Is SSH for more than commands?

SSH is traditionally used to give you remote access to a computer’s shell (command line terminal). Earlier protocols in this vein, such as telnet and rlogin, did not encrypt their traffic or take other security precautions that are necessary with untrusted networks like the internet. Depending upon the exact server, protocol, and configuration you use, SSH may be the most secure way to access a computer over a network.

If you’re a typical user, however, you may never need to access the command line—or even graphical applications—on a remote computer. Even so, SSH will still be useful in sending your latest batch of photos home from your hotel, retrieving the latest version of a report left sitting on your desktop, or for any other situation requiring a file transfer.

If you’d like to get more in depth, you can use it to load or edit a spreadsheet on another computer or keep documents synchronized between machines. If you’ve seen an experienced user work his magic with SSH, all of this may seem rather complicated. I assure you, though, that setting up an SSH server on GNU/Linux or another Unix-like operating system—and even Microsoft Windows—is as simple as installing any other software, and accessing your server from another machine running nearly any OS is even easier.

Setting up an SSH server is as simple as installing any other software, and accessing your server from another machine is even easier

Installing the server

The SSH protocol has been around for a while and several server packages have sprung up around it. The choice is a bit simpler than KDE vs GNOME, though, because almost everyone you meet will recommend OpenSSH. It’s tried, true, secure, free software developed by the OpenBSD project but made available for nearly every operating system under the sun.

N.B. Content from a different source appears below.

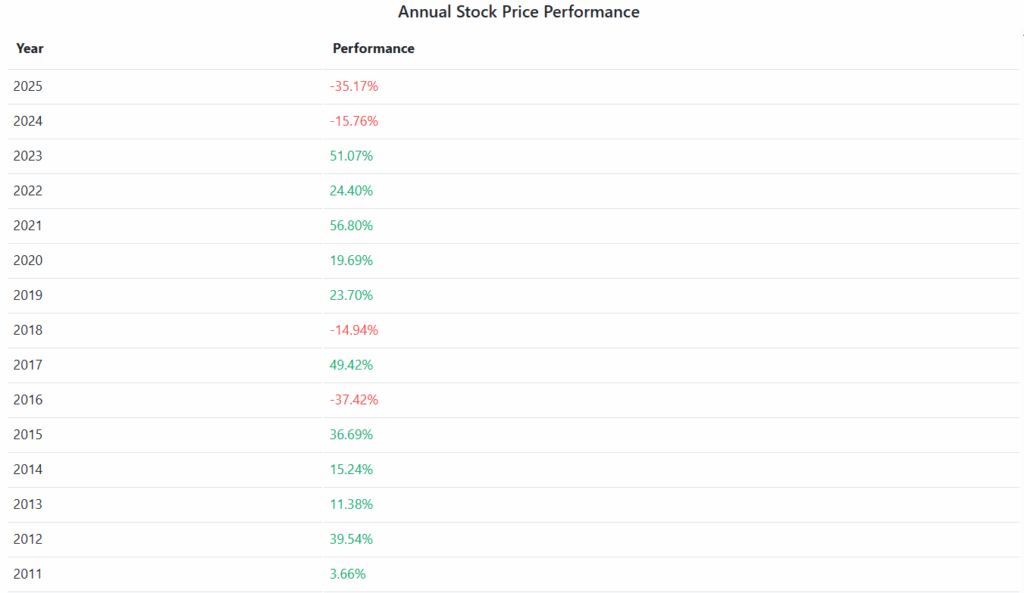
Task: Click the Performance column header
Action: [x=373, y=48]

If you’re using a Unix-like system such as GNU/Linux, installation really is as simple as for any other software. If your distribution has a package management utility, OpenSSH is undoubtedly available from it. In Debian and Ubuntu, it’s listed as “openssh-server”. If you normally have to install software from source, you can get the code from the OpenSSH website.

Unfortunately, things are a bit more complicated if you use Windows. You will need to use some software called Cygwin to emulate the GNU/Linux platform on your Windows box. If you are already familiar with Cygwin, you can install OpenSSH as a native package.

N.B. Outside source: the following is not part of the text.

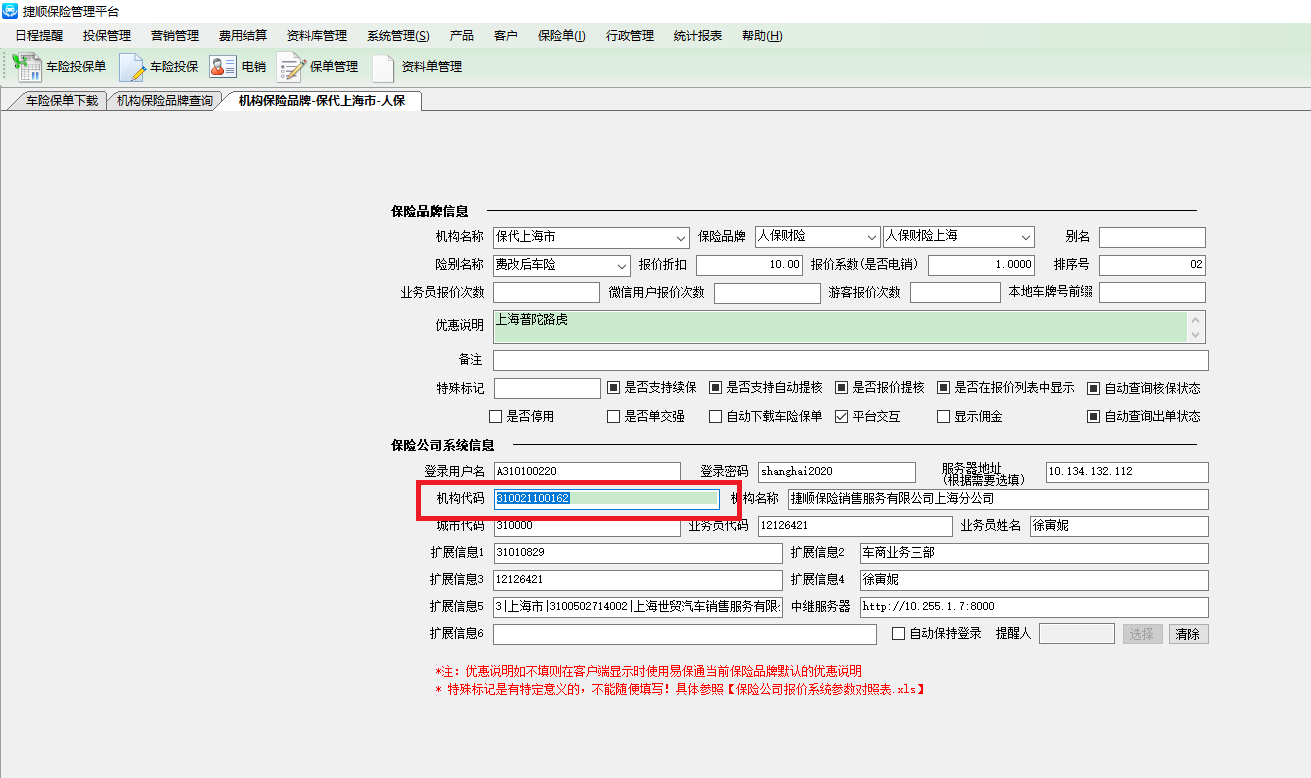Open the 险别名称 dropdown list
The image size is (1311, 778).
tap(621, 266)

Wait, though! If you don’t use Cygwin already—wouldn’t you know it—someone has gone and made the whole process just as easy. The OpenSSH for Windows project has combined OpenSSH with only the absolutely necessary components of Cygwin, rolled it all up into a ball, and released it as free software on Sourceforge. Download and double click the “binary installer” as you would any other Windows setup package.

Some minor tweaking, if desired

Below, I will explore some of the configuration options of OpenSSH. Odds are your distribution has your server setup more or less like this by default, so you may safely skip this section and refer back later on if you experience problems.

OpenSSH for Windows users must also depart from the article here, as configuration on that platform works a little differently. You can refer to the README file, accessible from Start→All Programs→OpenSSH for Windows for configuration instructions. In particular, make sure to setup user passwords using the simple instructions in the readme.

For those continuing on, OpenSSH configuration can easily be done by editing a configuration file (never as scary as it sounds). On most systems, this file will be located at /etc/ssh/sshd_config. Open this file as the root user using your favorite text editor and you will find that your distribution has supplied a long template configuration file.

OpenSSH has a broad range of configuration options that can have serious effects on the security of your system. I will trust that the default settings provided by your distribution are sensible and focus on changing the configuration to serve the specific requirements of file transfer.

You could debate whether a password is more secure than other methods of authentication, but it is undeniably convenient

Password authentication

First, you can configure the SSH server to authenticate users with a password. You could debate whether a password is more secure than other methods of authentication, but it is very convenient when trying to access your machine from an arbitrary remote location where you might not have access to anything but your memory. Make sure the following line is set in your configuration file:

PasswordAuthentication yes

Remember that any line in the configuration file beginning with # is a comment, so delete the hash mark if you want to activate the line.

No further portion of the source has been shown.